One major complication is the fact that, while many of the vaccines in the works will require refrigeration, Pfizer’s vaccine the first fully tested vaccine to get permission for emergency use has to be kept super cold, frozen at –70° Celsius. This vaccine requires ultracold freezers or dry ice for refilling specialized delivery containers. Moderna’s vaccine also requires it to be frozen, but is stable at regular freezer temperatures.
In addition, for distribution, Refrigerated and freezer trucks, planes and trains which are able to transport such chilly goods aren’t available in a very huge supply. “Normal systems are not built to take on this large of a challenge in this short of a time frame,” adds Townley. In contrast, for the vaccine to reach various destinations all around the world while maintaining its effectiveness, trade-offs shall need to be made. Either distributors won’t be able to ship some other temperature-controlled cargoes, or they will need to add more cold-shipping capacity, which is expensive.
Even regular freezers, such as the ones which are needed to store Moderna’s vaccine, may prove to be challenging in some areas. Countries with higher climates may struggle to find effective machines which are able to ensure that the vaccine is maintained at the right temperature.
In a bid to distribute the vaccine, Pfizer have developed special shipping containers, which they have dubbed as, pizza boxes for the food delivery as they resemble to the food containers used to deliver pizza. These boxes can be recharged with dry ice to keep the company’s vaccine cold in transit and for short-term storage. The U.S. government have stated that they will send one dry ice recharge with each shipment of the COVID-19 vaccine, says Kurt Seetoo, the immunization program manager for the Maryland Department of Health in Baltimore.

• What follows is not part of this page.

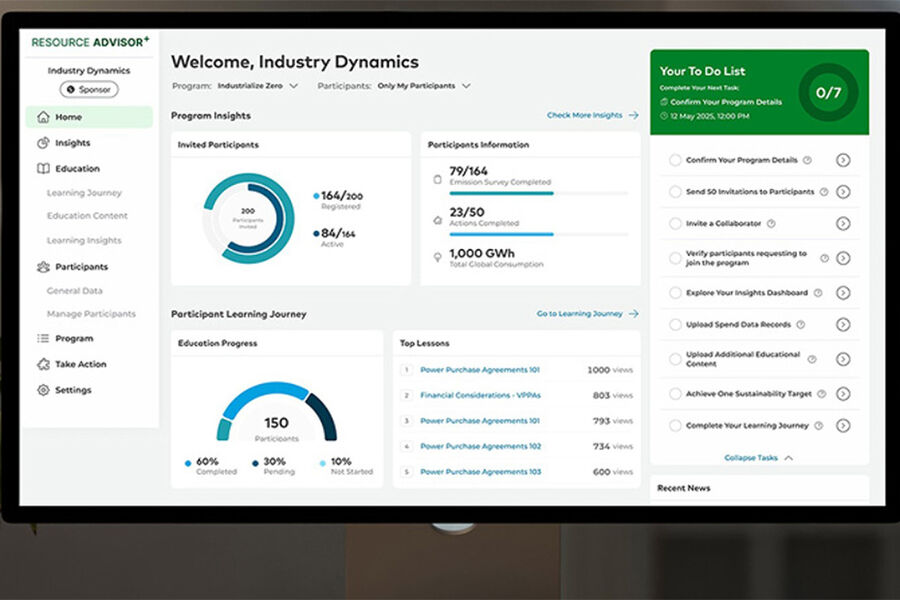Tick the Explore Your Insights Dashboard circle

coord(675,293)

However, even that recharge won’t last long, so providers will have to find local sources of dry ice as well, which may prove to be hard especially in rural areas. Maryland is working with local contractors to make sure that they will be ready supply dry ice when it is needed. Pfizer has also ensured various health officials in the United States that their vaccine can be held up to 15 days in its pizza boxes with dry ice recharges every five days and then spend another five days in the refrigerator before it loses its effectiveness. Still, dry ice sublimates, or turns directly into carbon dioxide gas. The fumes can build up and suffocate people if there’s not enough ventilation, which could make transporting and storing vaccines cooled with dry ice a problem.

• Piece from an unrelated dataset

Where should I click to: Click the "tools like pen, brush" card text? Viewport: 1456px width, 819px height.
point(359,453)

One solution to the storage problem is perhaps the use of devices that have been developed for transporting cells between laboratories or for moving temperature-sensitive medicines, such as those used in the process of curing cancer or gene therapies, to clinics, says Dusty Tenney, chief executive of Stirling Ultracold, a company which specialize in making portable freezers which can go to temperatures as low as – 80° C. Stirling’s portable freezers — which look like high-tech versions of beach coolers — are being deployed to get COVID-19 vaccine from “freezer farms,” where the vaccines are stored after they come off production lines, to clinics and other distribution sites.